Połączenie czystego piękna,
tajemniczości, melodii, przestrzeni i hałasów, tak by zbudowały ciekawą
historię to niełatwa sztuka, wymagająca technicznego obycia i muzycznego
doświadczenia. Na "Hamzie" wszystkie wymienione elementy występują w idealnie
zrównoważonych proporcjach. Ambientowa lekkość spotyka przestery i zgrzyty, garażowe
brzmienie płynnie przenika kompozycyjne dopracowanie. Gitarowe i saksofonowe
odjazdy dopełniają delikatny puls basu, eteryczne wokalizy i szalejąca
perkusja. Nad całością unosi się charakterystyczna,
psychodeliczna mgła, która dodaje płycie klimatu.
Hamza to podziemna rzeka o
długości około 6000 kilometrów, tajemniczo wijąca się pod terenem Brazylii, która
przyjęła to miano od nazwiska swojego odkrywcy - geofizyka Valiya Hamzy. Nadanie
właśnie takiego tytułu zawartości płyty świetnie podkreśla jej charakter. Kolejne
takty poszczególnych utworów kołyszą i hipnotyzują, by za moment wybudzić z transu
gwałtowną zmianą biegu głównego nurtu. Jest jak kipiąca pod powierzchnią wulkaniczna
lawa, próbująca uwolnić się z pułapki i wydostać się na zewnątrz.
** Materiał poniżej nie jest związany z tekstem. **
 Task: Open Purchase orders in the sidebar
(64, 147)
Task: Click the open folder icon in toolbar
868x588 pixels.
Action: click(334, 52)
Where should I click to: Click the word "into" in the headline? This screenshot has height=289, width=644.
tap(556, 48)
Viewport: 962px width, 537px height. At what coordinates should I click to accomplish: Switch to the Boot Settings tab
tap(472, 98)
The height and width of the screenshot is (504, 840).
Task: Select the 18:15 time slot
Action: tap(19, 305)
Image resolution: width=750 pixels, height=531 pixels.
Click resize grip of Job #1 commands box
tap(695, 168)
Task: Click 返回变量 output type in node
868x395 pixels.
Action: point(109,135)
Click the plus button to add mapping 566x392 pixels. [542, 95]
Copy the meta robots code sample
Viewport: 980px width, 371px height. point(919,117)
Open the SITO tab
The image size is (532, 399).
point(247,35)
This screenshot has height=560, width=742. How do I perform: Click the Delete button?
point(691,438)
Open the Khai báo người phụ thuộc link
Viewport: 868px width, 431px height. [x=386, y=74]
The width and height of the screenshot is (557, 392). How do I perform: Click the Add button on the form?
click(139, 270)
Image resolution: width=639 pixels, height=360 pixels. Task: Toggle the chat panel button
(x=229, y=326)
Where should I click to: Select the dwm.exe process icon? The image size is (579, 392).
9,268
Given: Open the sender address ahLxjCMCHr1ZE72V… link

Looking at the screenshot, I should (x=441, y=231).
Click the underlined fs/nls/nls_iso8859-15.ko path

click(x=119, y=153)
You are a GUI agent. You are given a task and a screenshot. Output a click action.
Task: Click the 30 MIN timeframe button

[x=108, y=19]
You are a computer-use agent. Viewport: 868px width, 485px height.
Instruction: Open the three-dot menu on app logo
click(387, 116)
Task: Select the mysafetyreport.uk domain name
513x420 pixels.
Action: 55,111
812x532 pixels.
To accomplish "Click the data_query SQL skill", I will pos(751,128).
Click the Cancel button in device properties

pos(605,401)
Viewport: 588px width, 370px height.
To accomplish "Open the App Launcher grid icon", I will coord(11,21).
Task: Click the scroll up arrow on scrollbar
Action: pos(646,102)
Progresywny jazz? Właściwie można
podjąć próbę opisania zawartości "Hamzy" takim stwierdzeniem. To
płyta, która wymyka się klasyfikacji, poszukująca, nowatorska i odkrywcza. Space
rock, shoegaze, psychodelia, punkowa surowość i transowa elektronika współbrzmią
ze sobą i przenikają się, kształtując wyjątkowy styl Lonker See, oparty na
zaskakujących zmianach tempa i pasjonujących instrumentalnych dialogach wzbogaconych
głosem Asi Kucharskiej. Ten album płynie, angażując słuchacza i nie dając o
sobie zapomnieć. Zachwyca mnogością zawartych w dźwiękach emocji. Jest
mrocznie, niepokojąco, a za moment refleksyjnie i nostalgicznie. Ten dualizm
niesamowicie intryguje.
Siedem kompozycji buduje niemal
godzinną muzyczną opowieść - zbudowaną niczym scenariusz wciągającego,
atmosferycznego filmu, pełnego zwrotów akcji. To muzyka, która brzmi świetnie o
dowolnej porze, choć odkrywa najwięcej brzmieniowych detali w ciemności. Może
spodobać się miłośnikom różnych muzycznych gatunków - tym, którzy lubią słuchać
całych płyt w ciszy, jak i tym, którzy wolą wybierać ulubione utwory, ale cenią
długie formy. Każdy fragment jest zarazem elementem spójnej historii, jak i
nasyconym różnymi inspiracjami odrębnym rozdziałem. To materiał dla osób poszukujących
w melodiach tanecznej energii, a także potrzebujących odreagowania w postaci zgrzytów.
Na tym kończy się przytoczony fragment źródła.